En México observamos distintas situaciones de discriminación y la exclusión social que atentan contra la dignidad y derechos de las personas. Lamentablemente, la discriminación continúa siendo un gran obstáculo para erradicar las desigualdades y contribuir a la construcción de una cultura de inclusión social, convivencia y respeto a la diversidad. La mayoría se siente con el derecho de decidir sobre los derechos de las minorías, o tratan de presionarlos para adecuarse a los “estándares” sociales mayoritarios. Se obstaculiza a las personas que tienen ideales distintos sobre la política, sexualidad y los valores humanos. Ikram Antaki refiere al respecto que “a menudo, la opinión contraria a lo que se repite no se atreve a expresarse; la presión oculta, peligrosa, despreciativa, logra callar a la gente”. El conformismo social prevalece y controla. Indica que “a menudo hablamos de ‘poder’; pero debemos tener conciencia de que existe un poder mayor que el político, militar o económico: es el poder de la presión social”. Una persona conformista acepta cosas que de manera consciente o racional rechazaría en otros tiempos por creer imposible un cambio, se basa en creencias limitadas. Por tanto, procuremos romper paradigmas y viejas creencias que nos atan.

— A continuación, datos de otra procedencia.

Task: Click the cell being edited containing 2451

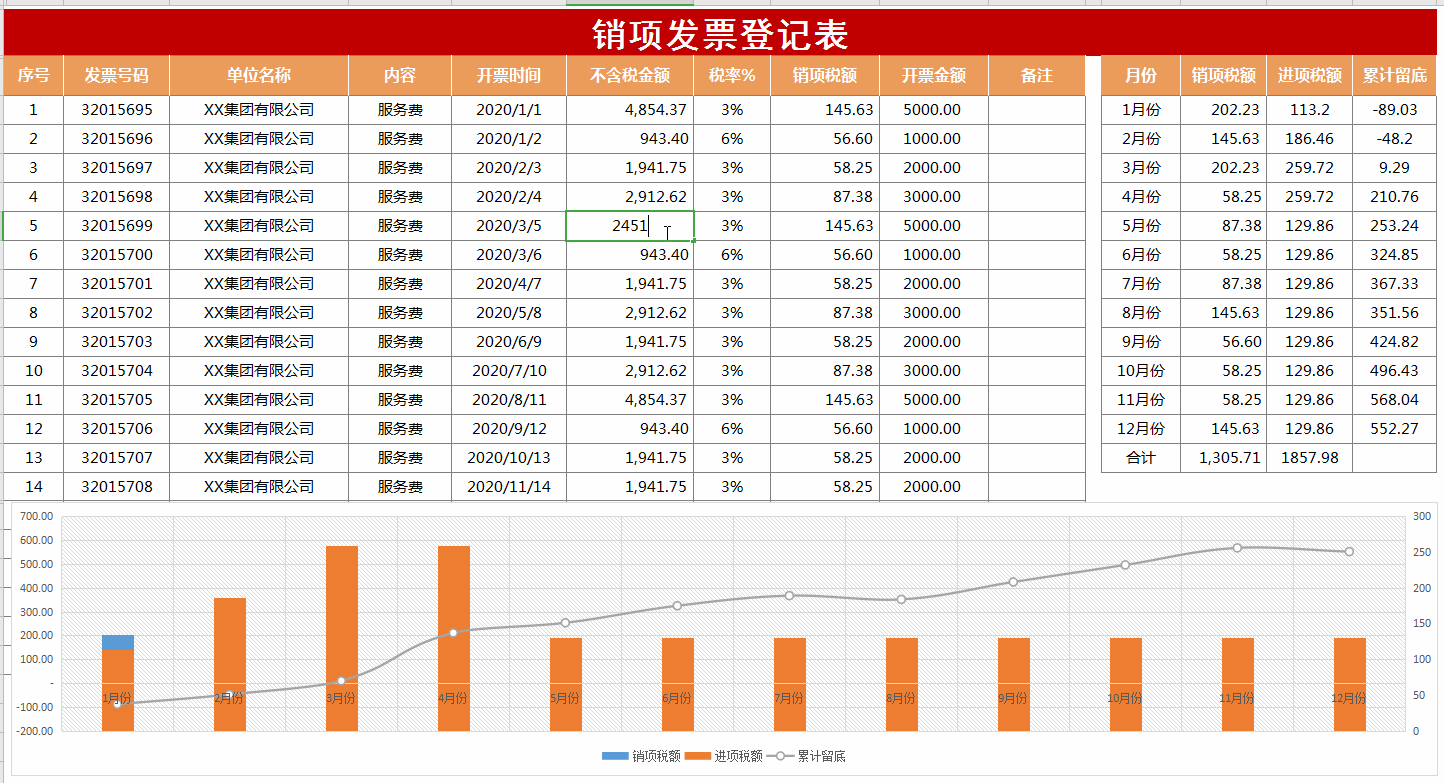Action: (x=630, y=226)
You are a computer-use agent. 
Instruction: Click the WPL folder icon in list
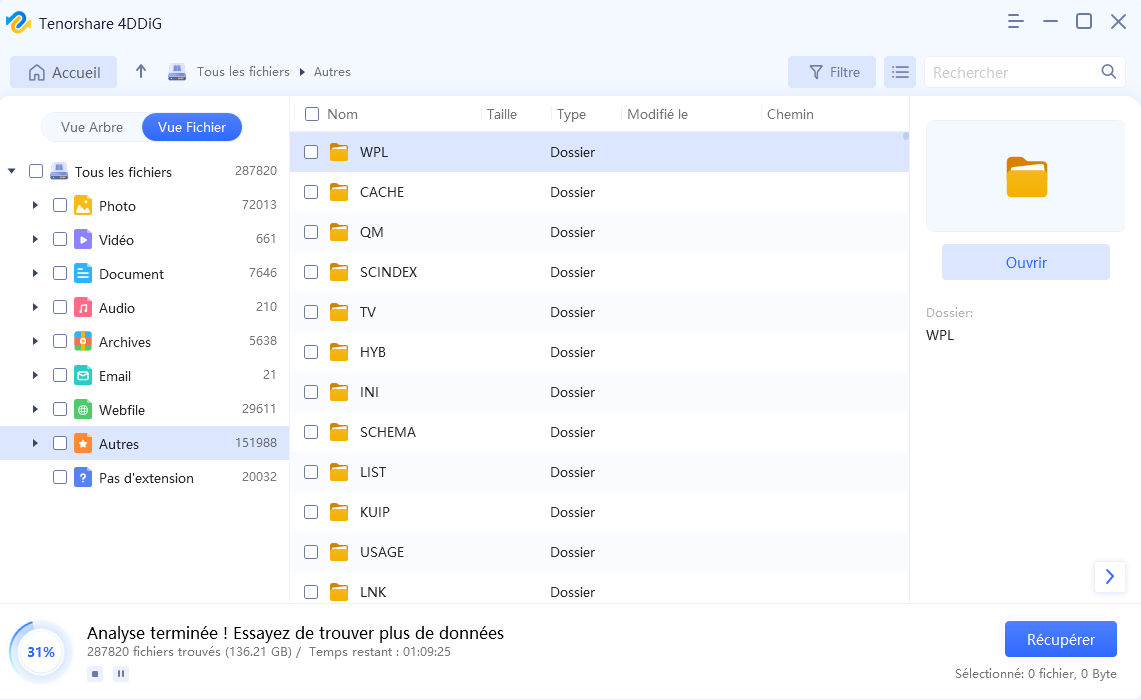(339, 152)
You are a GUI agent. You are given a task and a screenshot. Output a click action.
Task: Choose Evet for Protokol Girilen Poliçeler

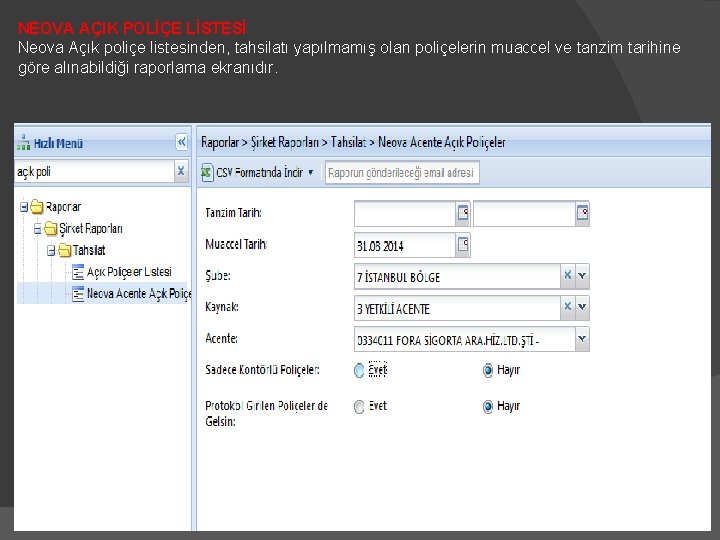click(x=359, y=406)
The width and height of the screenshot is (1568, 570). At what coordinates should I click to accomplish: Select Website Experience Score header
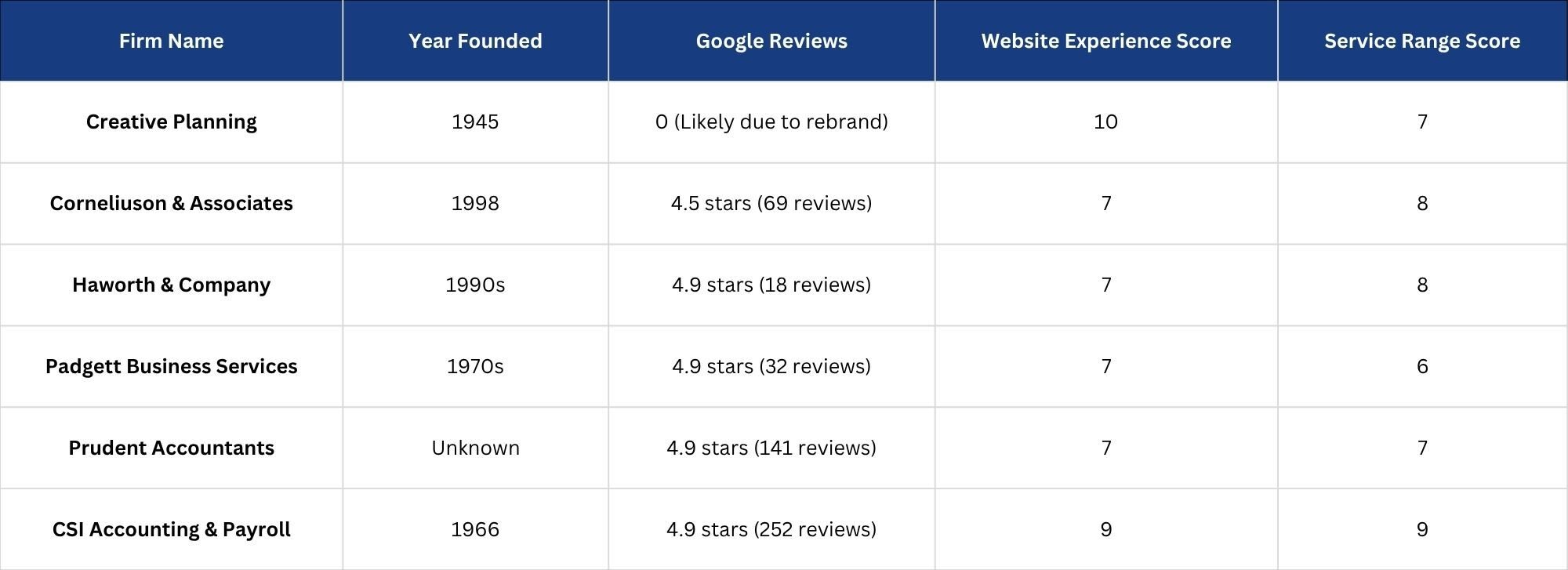[1106, 41]
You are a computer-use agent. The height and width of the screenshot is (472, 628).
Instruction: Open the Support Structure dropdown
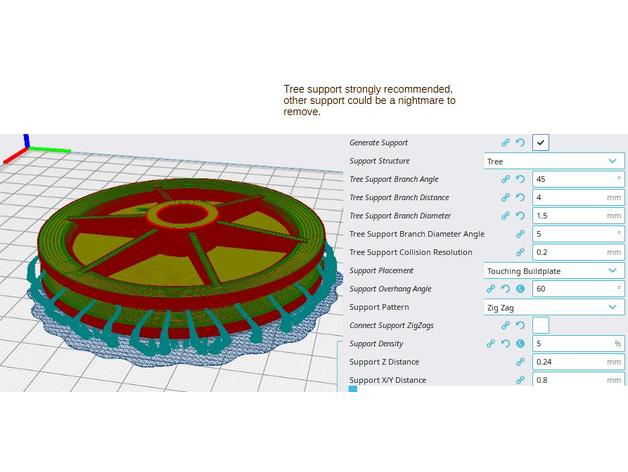coord(553,161)
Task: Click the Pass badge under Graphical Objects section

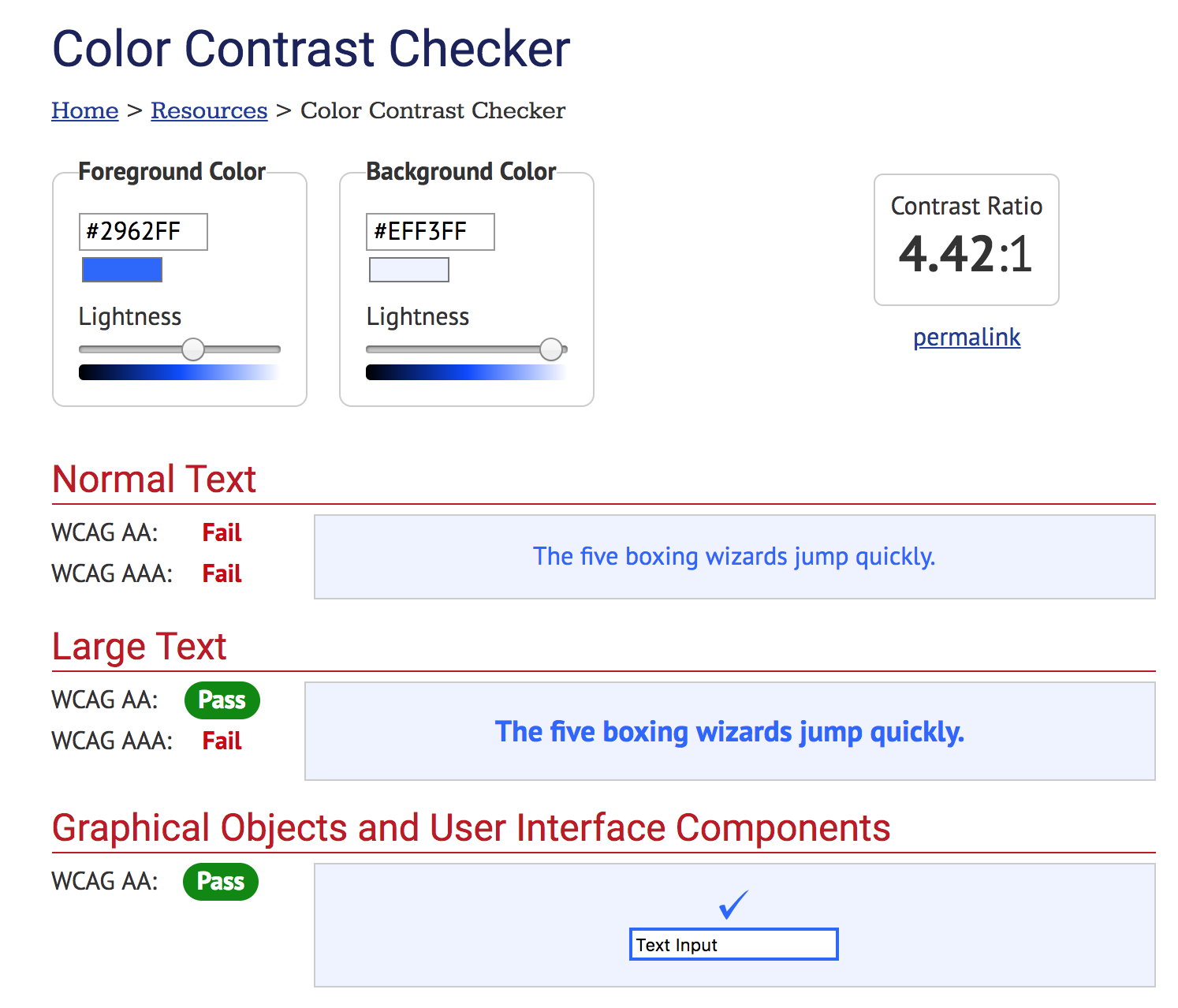Action: [220, 882]
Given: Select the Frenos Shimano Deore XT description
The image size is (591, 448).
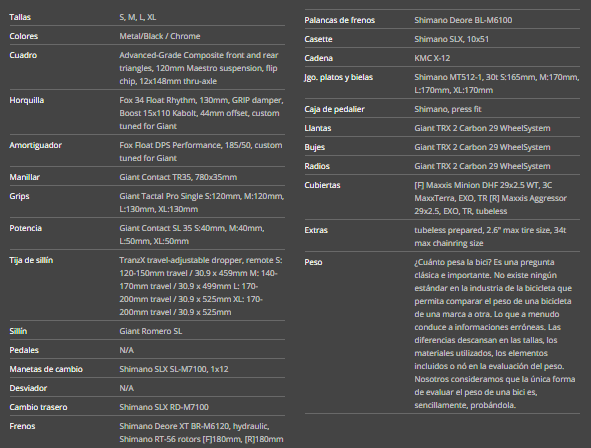Looking at the screenshot, I should [201, 433].
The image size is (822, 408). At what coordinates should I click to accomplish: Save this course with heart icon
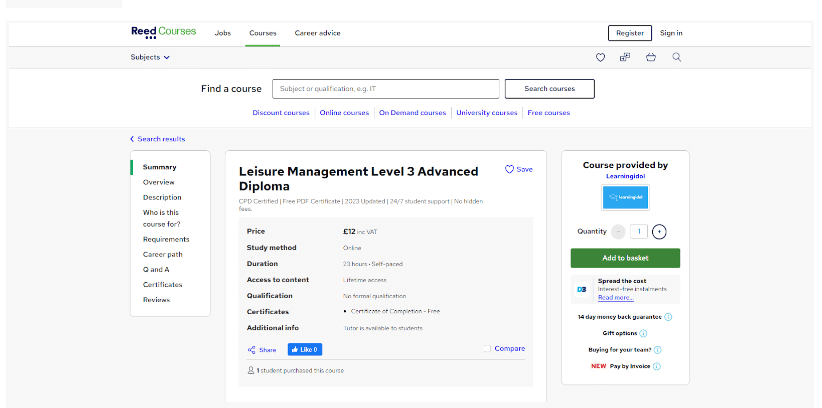pos(509,170)
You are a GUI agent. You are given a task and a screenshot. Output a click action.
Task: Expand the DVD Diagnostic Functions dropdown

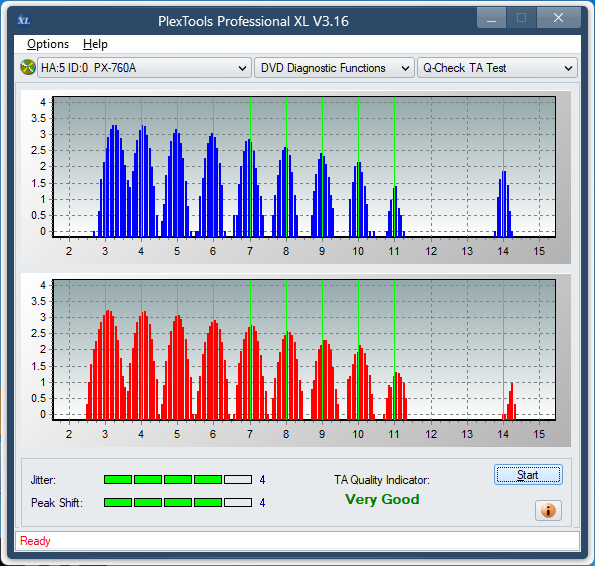[334, 68]
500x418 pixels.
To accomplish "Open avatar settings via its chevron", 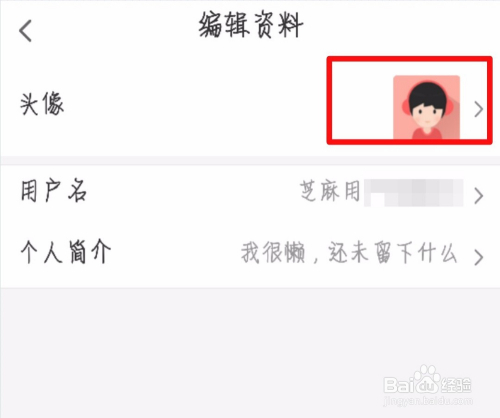I will click(x=479, y=110).
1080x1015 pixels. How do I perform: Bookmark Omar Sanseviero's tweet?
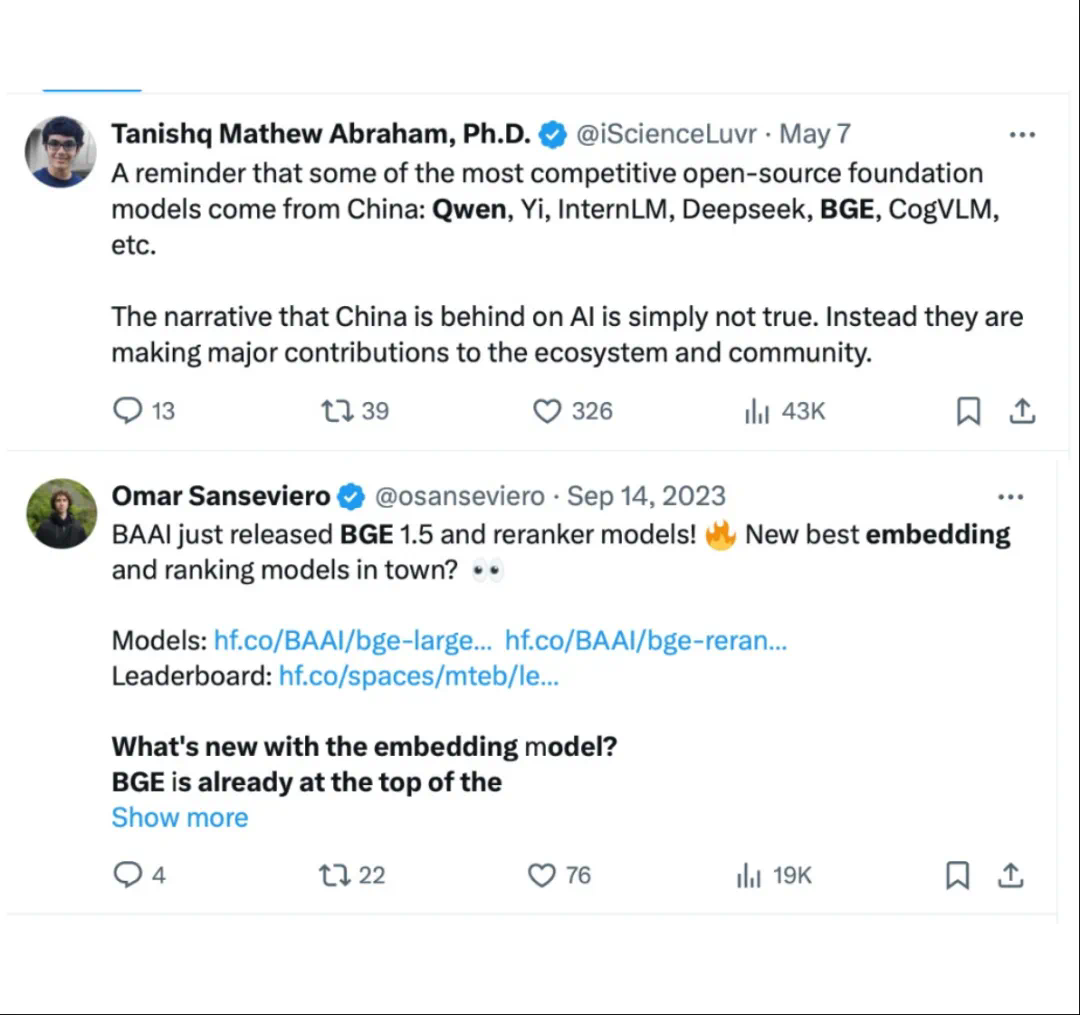coord(957,876)
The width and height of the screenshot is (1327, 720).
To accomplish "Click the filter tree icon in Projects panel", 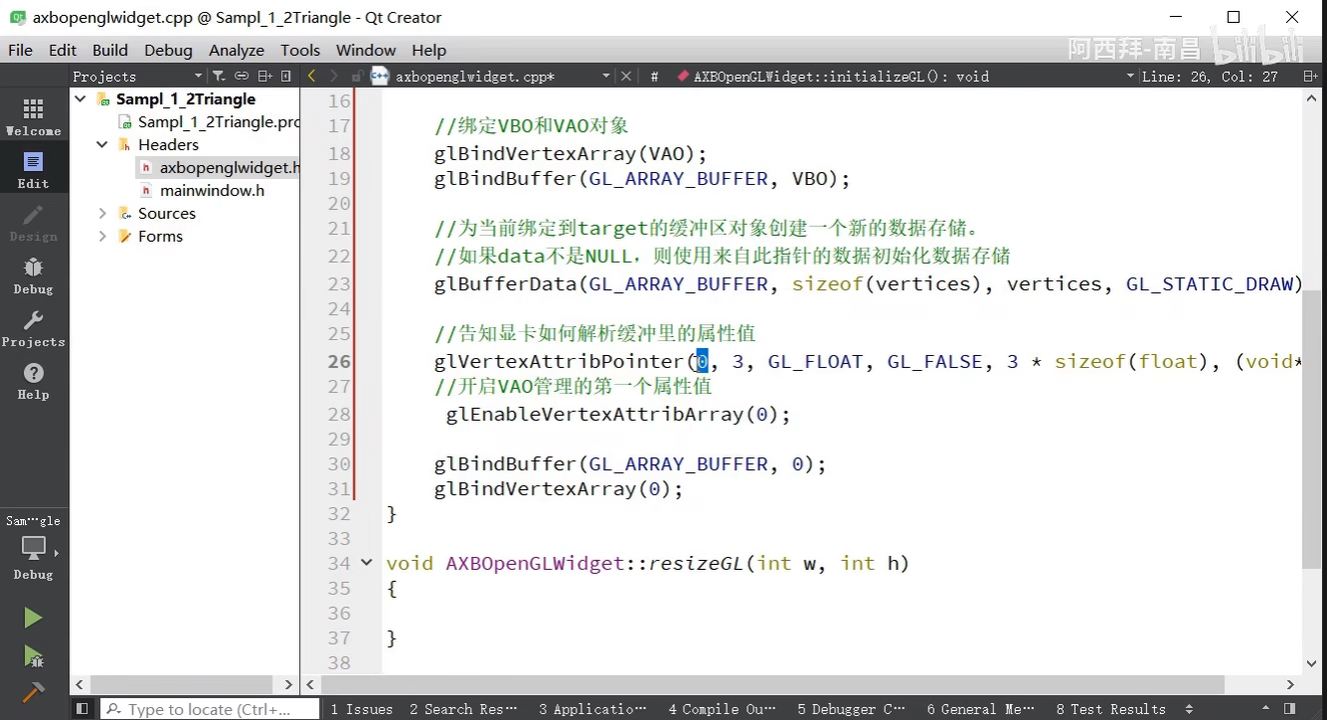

La vida no tiene que ser como la gente espera de uno. Podemos rechazar lo convencional, ser emprendedores y reconocer que existe la posibilidad de ser libres y respetar la libertad de otros. Chris Guillebeau en su libro “El arte de no ser conformista” recomienda lo siguiente para no ser conformista: un autoempleo creativo, estar abierto a nuevas ideas, estar insatisfecho con el estatus quo, tomar responsabilidad de tus actos, trabajar muy duro, romper las barreras de la sociedad, entre otras. “Las ideas extraordinarias en un mundo convencional pueden resultar peligrosas y difíciles de aceptar, pues a la gente no le gusta los cambios ya que la costumbre es la reina de la sociedad”. Para acabar con el conformismo social, es menester educarnos, reconocer y respetar las diferencias. Procuraremos ser incluyentes y progresistas hacia una inclusión social, donde podamos alcanzar la libertad y felicidad individual y colectiva para acercarnos hacia una cultura de paz.